Which brings us to the most interesting question. Why is it that women read more novels than men?

Lakshmi Chaudry gives a modified liberal answer. Usually liberals adopt a constructionist explanation for gender difference. This is the idea that gender difference is caused by the influence of culture, which means that there are no fixed, essential traits defining men and women.

Liberals are drawn to the constructionist view because of their underlying belief that we only become human when we are self-determining: when we can make up for ourselves who we are.

The constructionist view suggests that gender difference is something that we ourselves have created, and that it is therefore malleable, changing and evolving. It doesn't, as a result, place any necessary limits on what we can (or should) will ourselves to be. Nor does it give to the qualities of manhood or womanhood the status of unchanging, objectively existing truths that we might measure ourselves by.

The French feminist Simone de Beauvoir put the constructionist view in its most radical form when she declared that "one is not born, but becomes a woman".

The major problem for the constructionist view is that modern science is begining to map significant differences in the male and female brain. It is going to become increasingly difficult to uphold the view that culture alone is responsible for generating differences in behaviour between men and women.

So how does a modern liberal cope with the new trends within science? Lakshmi Chaudry gives some ground, but not much. She still firmly rejects the more conservative "essentialist" view:

In recent years, various pundits have used this so-called "fiction gap" as an opportunity to trot out their pet theories on what makes men and women tick. The most recent is New York Times columnist David Brooks, who jumped at the chance to peddle his special brand of gender essentialism. His June 11 column arbitrarily divided all books into neat boy/girl categories - "In the men's sections of the bookstore, there are books describing masterly men conquering evil. In the women's sections there are novels about .. well, I guess feelings and stuff." ...

Brooks' real agenda, however, is ... to promote the latest conservative talking point: blaming politically correct liberals for a "feminized" school curriculum ... "It could be, in short, that biological factors influence reading tastes, even after accounting for culture," Brooks claims, "The problem is that even after the recent flurry of attention about why boys are falling behind, there is still intense social pressure not to talk about biological differences between boys and girls."

So, when David Brooks raises the idea that there might be biological differences between boys and girls influencing reading habits he is described negatively as a conservative peddler of gender essentialism.

However, Lakshmi Chaudry does make a small concession to the newer science. She accepts some cognitive research cited by Lisa Zunshine as it attributes only a "small difference" in reading habits to biological difference. This allows Lakshmi Chaudry to claim that this small biologically based difference is then greatly increased in extent by culture:

But in a culture infused with polarizing messages about gender, such small differences can be magnified into vast disparities.

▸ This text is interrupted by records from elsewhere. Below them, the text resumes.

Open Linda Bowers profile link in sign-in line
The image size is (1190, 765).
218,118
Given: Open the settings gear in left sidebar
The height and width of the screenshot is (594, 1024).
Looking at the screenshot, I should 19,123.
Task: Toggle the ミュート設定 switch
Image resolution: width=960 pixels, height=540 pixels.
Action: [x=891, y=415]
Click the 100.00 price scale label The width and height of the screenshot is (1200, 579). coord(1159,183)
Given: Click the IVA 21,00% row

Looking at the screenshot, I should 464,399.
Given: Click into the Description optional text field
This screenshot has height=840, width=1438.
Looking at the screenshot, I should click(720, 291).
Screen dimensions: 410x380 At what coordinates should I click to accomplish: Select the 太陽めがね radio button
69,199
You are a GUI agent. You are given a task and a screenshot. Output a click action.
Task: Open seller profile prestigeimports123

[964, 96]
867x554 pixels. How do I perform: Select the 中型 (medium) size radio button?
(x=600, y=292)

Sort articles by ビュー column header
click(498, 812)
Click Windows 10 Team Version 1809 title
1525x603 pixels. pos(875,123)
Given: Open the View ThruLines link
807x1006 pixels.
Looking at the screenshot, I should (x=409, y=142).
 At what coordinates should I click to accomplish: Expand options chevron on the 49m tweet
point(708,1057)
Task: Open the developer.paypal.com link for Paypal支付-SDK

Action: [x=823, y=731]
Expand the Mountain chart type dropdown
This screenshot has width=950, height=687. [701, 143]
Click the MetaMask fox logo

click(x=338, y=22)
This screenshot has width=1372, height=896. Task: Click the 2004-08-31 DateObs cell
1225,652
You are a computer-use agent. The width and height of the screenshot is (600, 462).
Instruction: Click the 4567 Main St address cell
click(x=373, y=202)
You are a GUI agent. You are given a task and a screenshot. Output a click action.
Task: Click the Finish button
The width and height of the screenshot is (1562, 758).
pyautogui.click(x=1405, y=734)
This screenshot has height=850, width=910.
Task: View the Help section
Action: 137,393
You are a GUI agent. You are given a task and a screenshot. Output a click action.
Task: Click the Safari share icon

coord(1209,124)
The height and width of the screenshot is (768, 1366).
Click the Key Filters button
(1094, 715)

So the social constructionist explanation still dominates, in spite of Lakshmi Chaudry's small step forward.

Finally, I should point out that conservatives don't deny that culture has an influence in shaping gender difference. We do, though, take the idea of an essential masculinity and femininity, hardwired into our natures, much more seriously than liberals. We don't view such gender qualities negatively as potential impediments to our individual will, but as important parts of our self-identity and as an aspect of the "good" in human life.